At the lower level a long "committee room" or classroom, opening off a lobby, can be divided into two unequal halves by a retractable screen. The lobby also gives access to toilets, kitchen and storage areas.

Parking spaces were provided within the curtilage to meet Local Authority requirements.

In front of the southern aspect, the cobbled area was originally separated from the Lawn Terrace pavement by wooden posts. In 2010 this area became a Peace Garden, with a separating wall, a seat, steel railings and new plantings.

==Awards==

The building received a Civic Trust award in 1973 and a Concrete Society commendation in 1974. The Civic Trust citation refers to "a good neighbourly building where the architectural concept is enhanced by the quality of detailing and workmanship of the finished product".

In May 2019, together with several other Quaker meeting houses, the building was awarded Grade II listing by Historic England.

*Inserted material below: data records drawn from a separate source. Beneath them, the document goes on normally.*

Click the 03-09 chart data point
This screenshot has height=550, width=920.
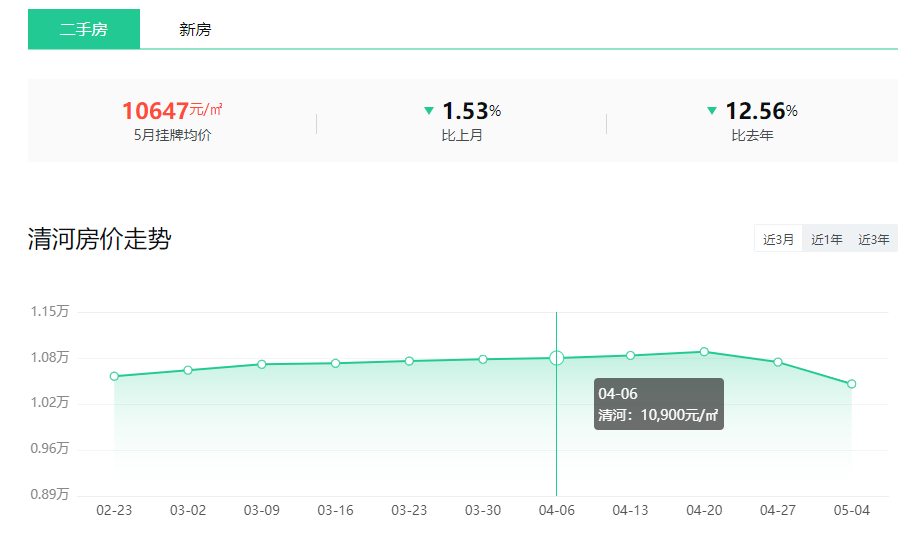pyautogui.click(x=261, y=364)
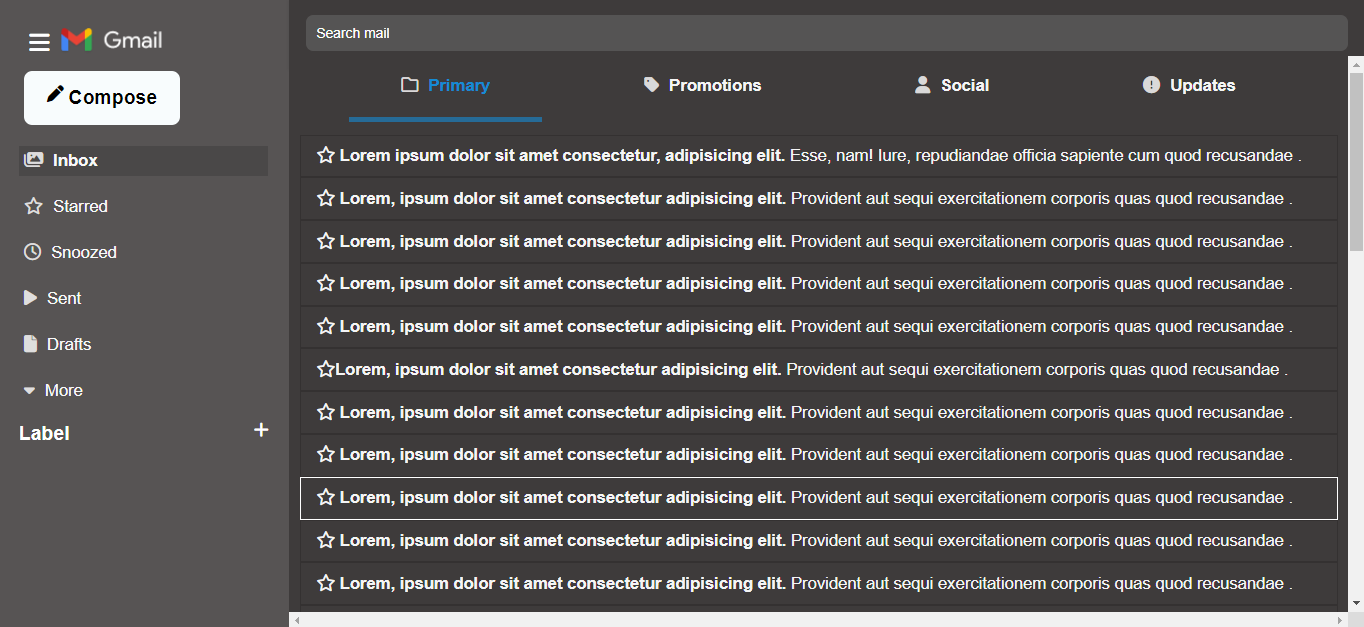Screen dimensions: 1364x627
Task: Click the horizontal scrollbar left arrow
Action: [295, 620]
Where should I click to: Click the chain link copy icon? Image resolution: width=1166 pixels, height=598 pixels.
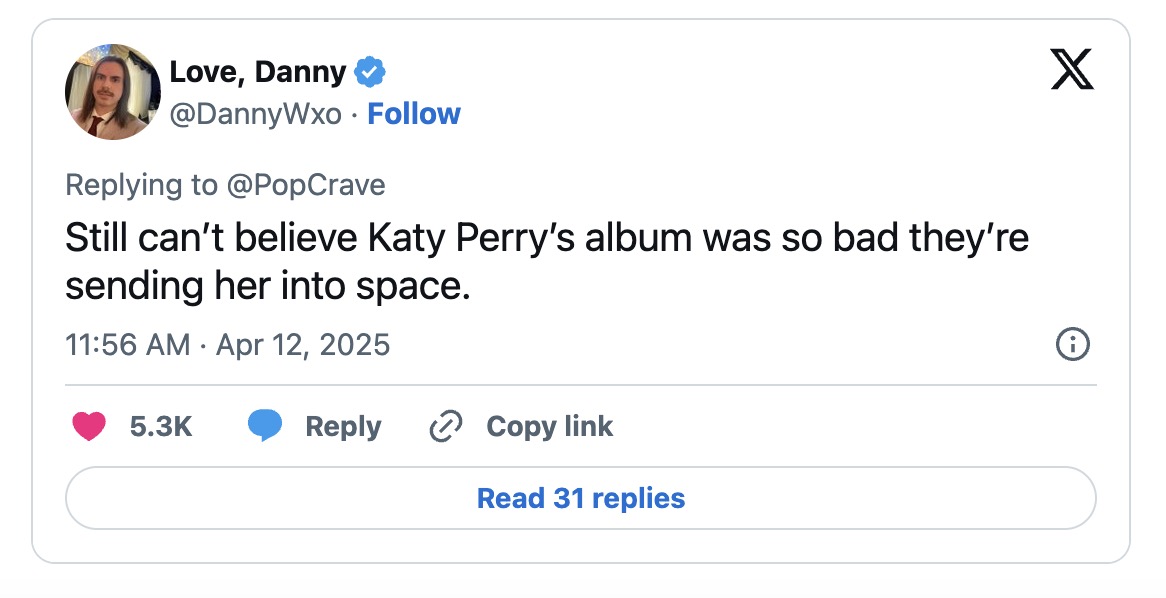[x=443, y=427]
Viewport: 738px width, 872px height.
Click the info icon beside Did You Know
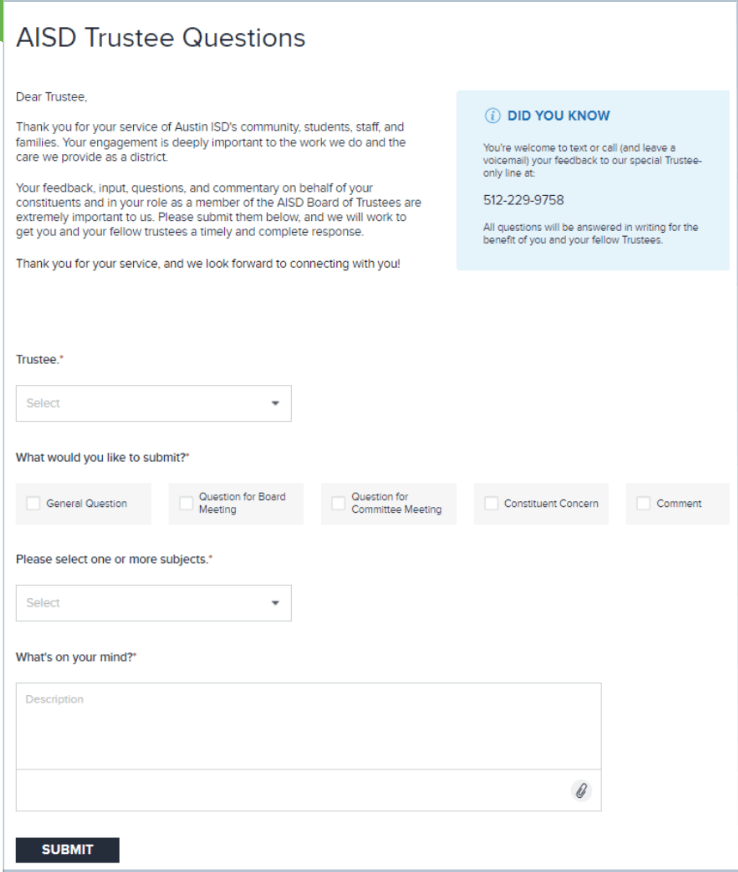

The citation gave the following principal reasons for listing:

Architectural interest:

- as a major work by Trevor Dannatt, a distinguished post-war architect;
- for its original design, transforming an exceptionally difficult site; dramatic exterior and interior effects are combined with carefully-judged and subtle details creating an atmosphere of quietness and contemplation suited to Quaker worship.

Historic interest:

- as the home of the Blackheath Quaker Meeting, which has its origins in the late C17.